**BRIEF**: All the lines below need retyping exactly, apart from the images.

THE RECORDS section start

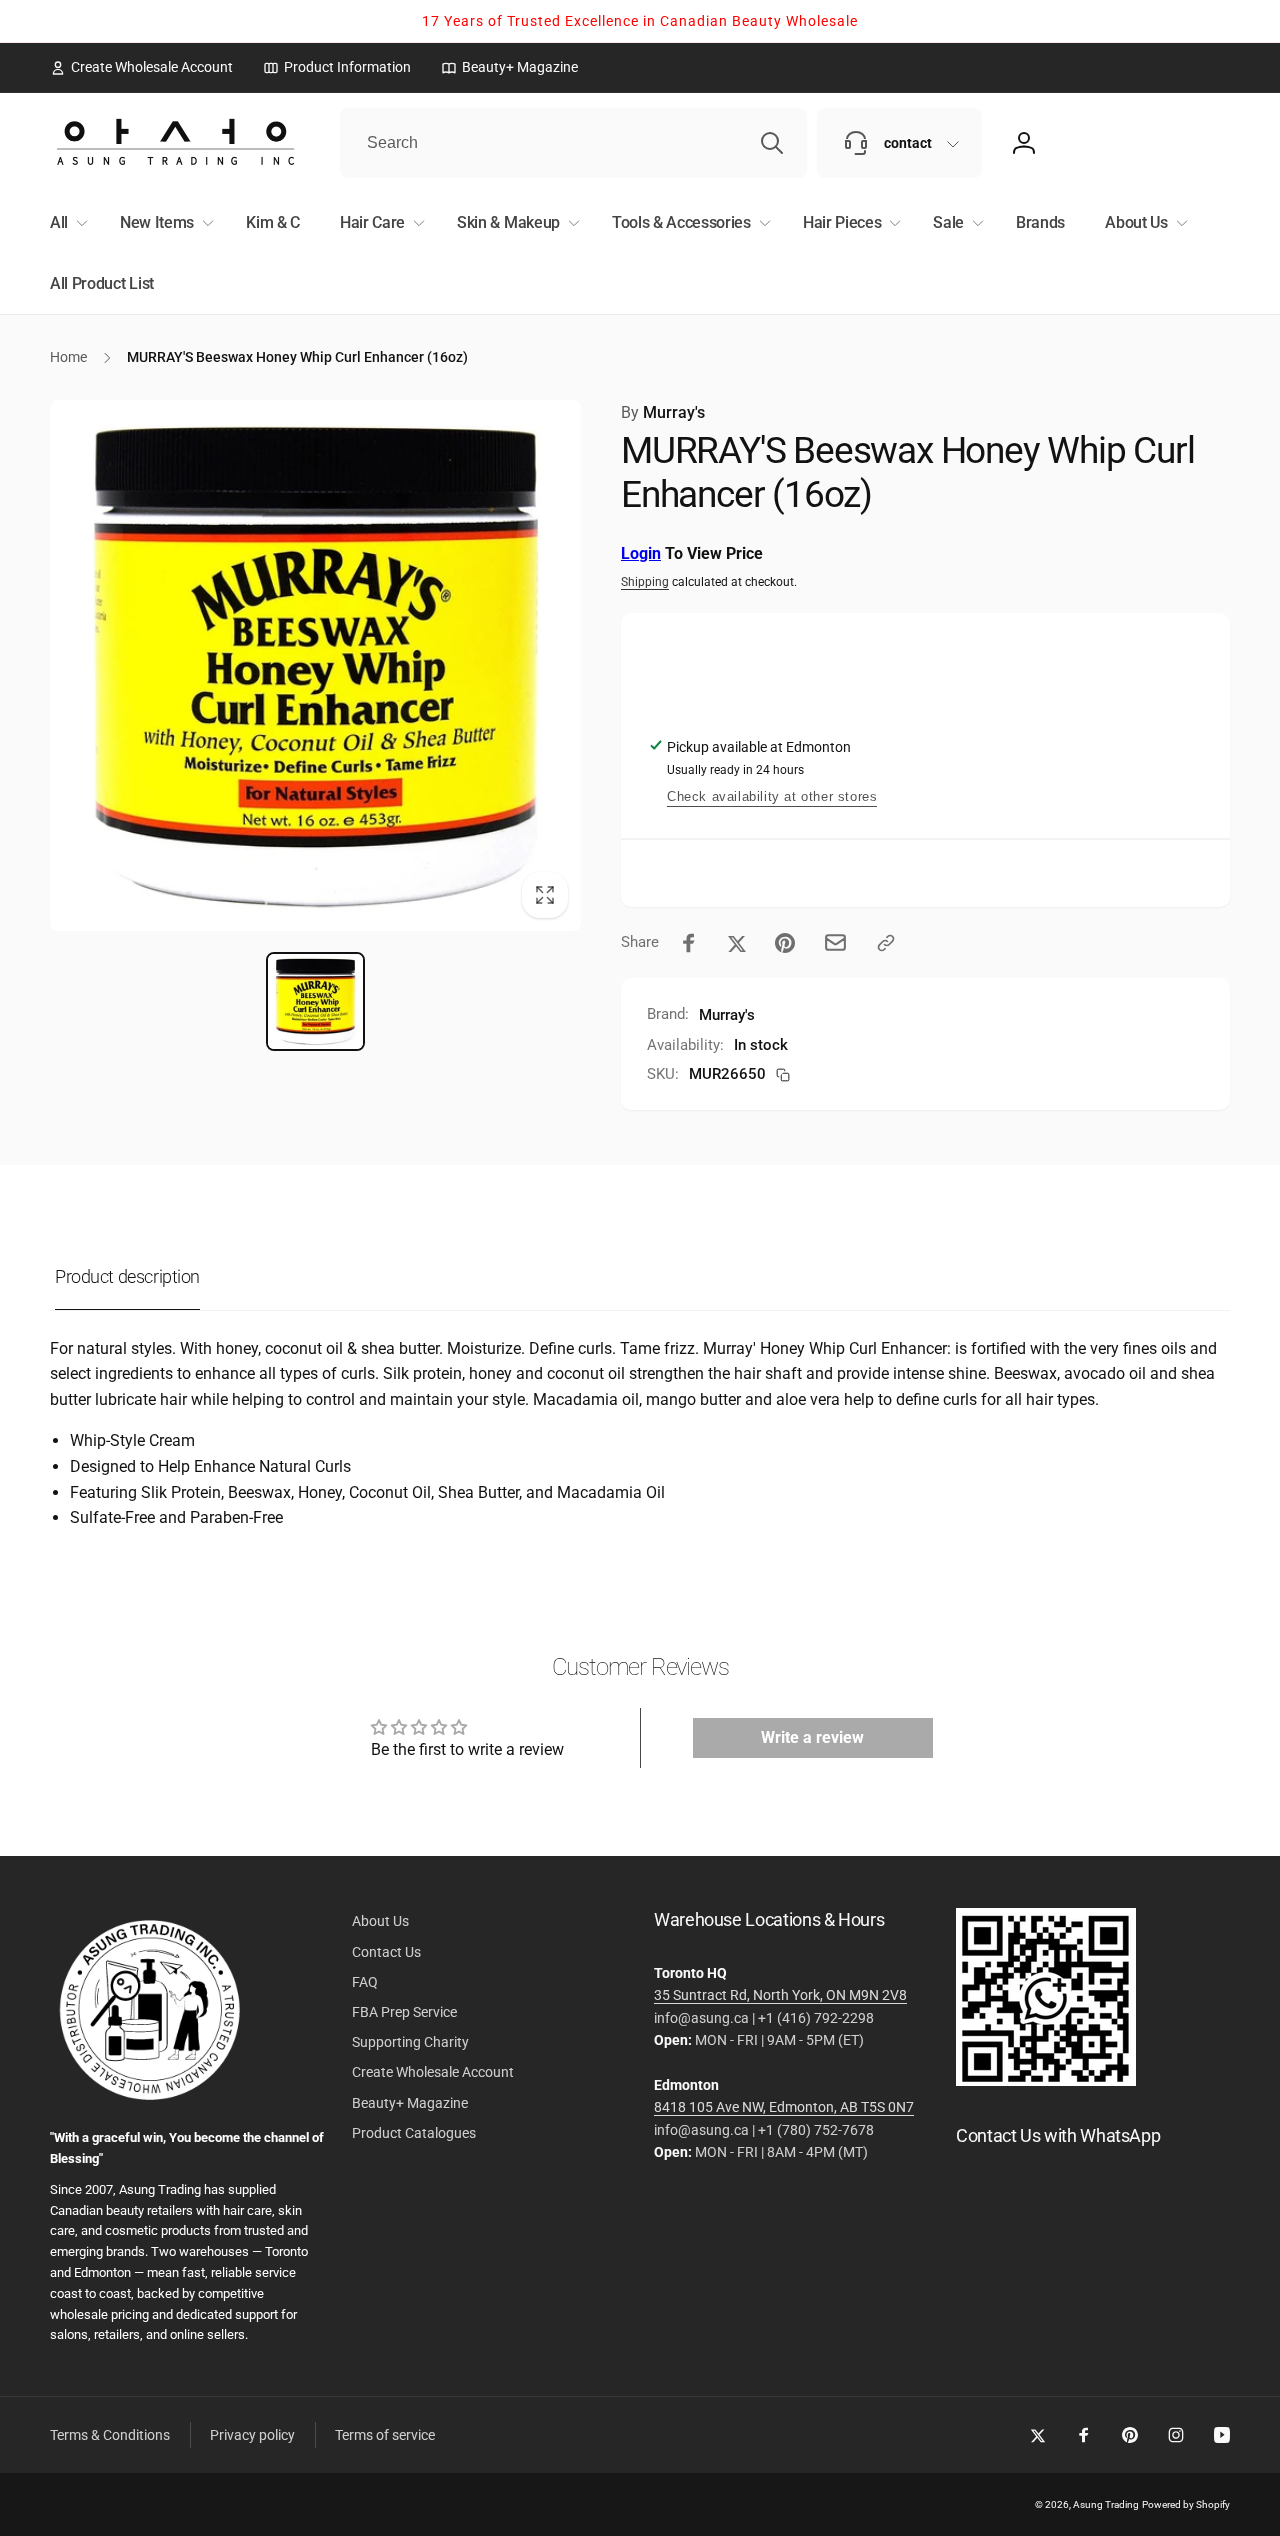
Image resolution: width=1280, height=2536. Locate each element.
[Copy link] (886, 943)
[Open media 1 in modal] (315, 665)
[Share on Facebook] (689, 943)
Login (641, 553)
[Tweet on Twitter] (737, 943)
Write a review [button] (812, 1737)
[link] (141, 67)
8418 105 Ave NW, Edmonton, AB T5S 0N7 (784, 2107)
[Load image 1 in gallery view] (315, 1001)
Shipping (645, 582)
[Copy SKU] (783, 1075)
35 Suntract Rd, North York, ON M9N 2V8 (780, 1995)
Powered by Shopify (1186, 2504)
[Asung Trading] (1046, 2080)
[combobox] (573, 143)
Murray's (663, 412)
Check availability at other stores (772, 796)
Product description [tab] (127, 1276)
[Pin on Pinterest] (785, 943)
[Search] (772, 143)
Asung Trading (1106, 2504)
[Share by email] (835, 942)
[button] (65, 223)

THE RECORDS section end

**WRITTEN REPLY**:
Image resolution: width=1280, height=2536. Locate each element.
[Copy link] (886, 943)
[Open media 1 in modal] (315, 665)
[Share on Facebook] (689, 943)
Login (641, 553)
[Tweet on Twitter] (737, 943)
Write a review [button] (812, 1737)
[link] (141, 67)
8418 105 Ave NW, Edmonton, AB T5S 0N7 (784, 2107)
[Load image 1 in gallery view] (315, 1001)
Shipping (645, 582)
[Copy SKU] (783, 1075)
35 Suntract Rd, North York, ON M9N 2V8 (780, 1995)
Powered by Shopify (1186, 2504)
[Asung Trading] (1046, 2080)
[combobox] (573, 143)
Murray's (663, 412)
Check availability at other stores (772, 796)
Product description [tab] (127, 1276)
[Pin on Pinterest] (785, 943)
[Search] (772, 143)
Asung Trading (1106, 2504)
[Share by email] (835, 942)
[button] (65, 223)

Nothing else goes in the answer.